In what a witness described as a "horrific" scene, two pit bulls got loose from their owners' yard, then attacked and mortally injured a neighbor's dog.
The incident happened near First Avenue and Wyers Street on the morning of May 1.
The dog that was killed, "Abby," was a small boxer. She weighed about 50 pounds and was 8 years old. The dog's owners, Bengt Coffin and Leigh Hancock, live at 166 Wyers. Neither was at home when their dog was attacked.
"Apparently, the dogs came down the alley, and our dog started barking at them," said Hancock. "We have a fenced yard. The dogs tore the fence down between the garden and the yard, and mauled Abby. It was a very scary thing."
The dog was taken to Alpine Veterinary Clinic with extensive wounds to her side and chest. She died within a few hours.
"I was first on the scene," said Lynn Mason, who owns a lot at Second and Wyers. "I heard vicious barking and I saw the pit bulls standing over the dog. She was a mess, bleeding and breathing heavily. What's really scary is it happened in seconds. It was really a horrific, traumatic event."
Mason said she got into her truck because she was afraid to walk up on the dogs.
"They're like killing machines," Mason explained. "They are tough dogs, and they didn't have a mark on them. They just flattened Abby. She didn't stand a chance. If they had turned around and decided I was the next target, I wouldn't have made it. I was surprised how tall they were for pit bulls. I had trouble sleeping that night."
Mason said she drove to the Bingen-White Salmon Police Department office at the Park Center, but no one was there at the time.
Mason asked for help from Steve Stampfli, who works at the Underwood Conservation District office at the Park Center. Stampfli put on some heavy gloves and accompanied Mason to the scene, where he grabbed a large metal pipe and walked in to check on the injured dog.
Mason said by that time, the pit bulls were running around the perimeter of the fenced yard, trying to find a way out.
"The yard where the dog was killed has a pretty substantial fence. The pit bulls pushed on it so they could leap over," Mason pointed out.
Mason said the owner, Carl Martin, who lives at 181 Wyers, came down the street calling his dogs after the attack. He was apparently unaware of what had transpired.
"He had the dogs in a shed, and they beat their way out of the shed. He's been cited for loose animals before," Hancock said.
Martin, who has reportedly decided to get rid of the dogs, could not be reached for comment.
"That's what he told my husband," Hancock said. "If he finds the dogs, he plans to have them put down."
As of late in the week, the dogs apparently remained at large.
"I don't think they ever went home," said Hancock.
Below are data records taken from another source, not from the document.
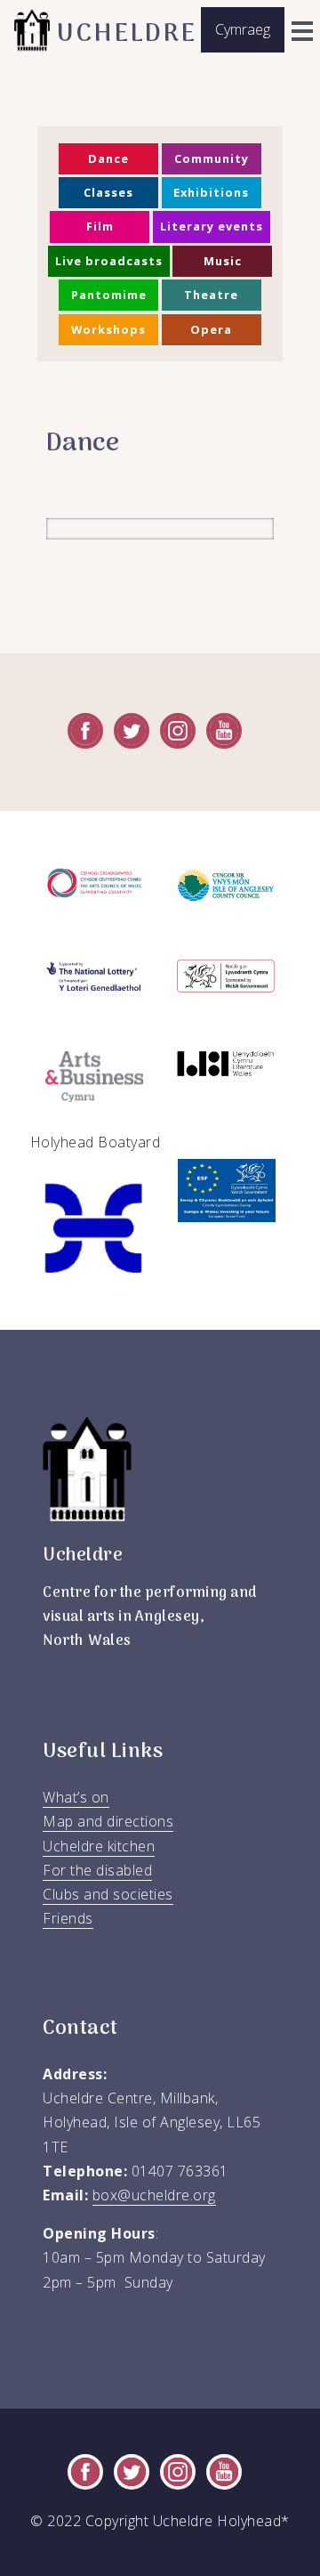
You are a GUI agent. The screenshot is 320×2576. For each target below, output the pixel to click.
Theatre (211, 295)
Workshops (108, 329)
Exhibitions (211, 192)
She added there had been a report that the dogs were seen on Oak Street on May 4.
Hancock said her main concern now was to alert others to the possibility the dogs could attack again -- perhaps even a child.
"We just don't want this to happen to anyone else. It's very scary to think about," she said.
"These dogs killed an animal in its own yard. Going onto someone's property and attacking their pet, it's really disturbing," added Mason.
According to the city of White Salmon's animal control regulations, threatening dogs must be kept under control.
"Every animal which constitutes a physical threat to persons or other animals shall be confined by the owner within a secure enclosure, and shall be securely caged or muzzled whenever off the premises of the owner," read a passage from the city's ordinances.
Elsewhere in the city's legal code, the ordinance appears to allow for impoundment of dogs in cases such as the May 1 incident: "Animals in violation of any provision of this chapter ... may be apprehended by the animal control authority. A citation may be issued in lieu of impoundment. The penalty for a first violation within a 12-month period shall be a minimum of $10. The penalty for a second violation within a 12-month period shall be a minimum of $25. In the event the owner cannot be ascertained, the animal shall be impounded."
Another neighborhood resident, Doug Thornburg, said the same two dogs had come into his yard the week before the attack on Abby.
"Last week, before all this stuff happened, two dogs came into my garden out back," Thornburg said. "I think they were after my dog. I have a female Doberman on a runner. I chased the dogs, and they took off."
Thornburg said he called Police Chief Ned Kindler to complain about the incident.
"Kindler told me he cited the guy," Thornburg said. "But other than that, he said he can't do anything."
Thornburg said he was angry about the attack and about the lack of penalty for the dogs or the dogs' owner.
"We can't have this. We shouldn't have to tolerate it," he said.
Martin has been cited twice for having dogs on the loose, according to Kindler.
"Further charges may be pending," Kindler said. "The case has been turned over to the city prosecutor."
Kindler said Martin showed remorse about the attack on Abby.
"He seemed to be very upset about it," Kindler said. "He told me he was going to dispose of the dogs when he did find them."
Kindler pointed out that the two dogs have now been classified as dangerous dogs. As a result, if they attack a person or another dog, the owner could be charged with a Class C felony under state law.
Kindler added that he didn't have the authority to impound the dogs at the time of the May 1 attack.
"Until the other dog died, all I could do is declare the dogs potentially dangerous," he explained.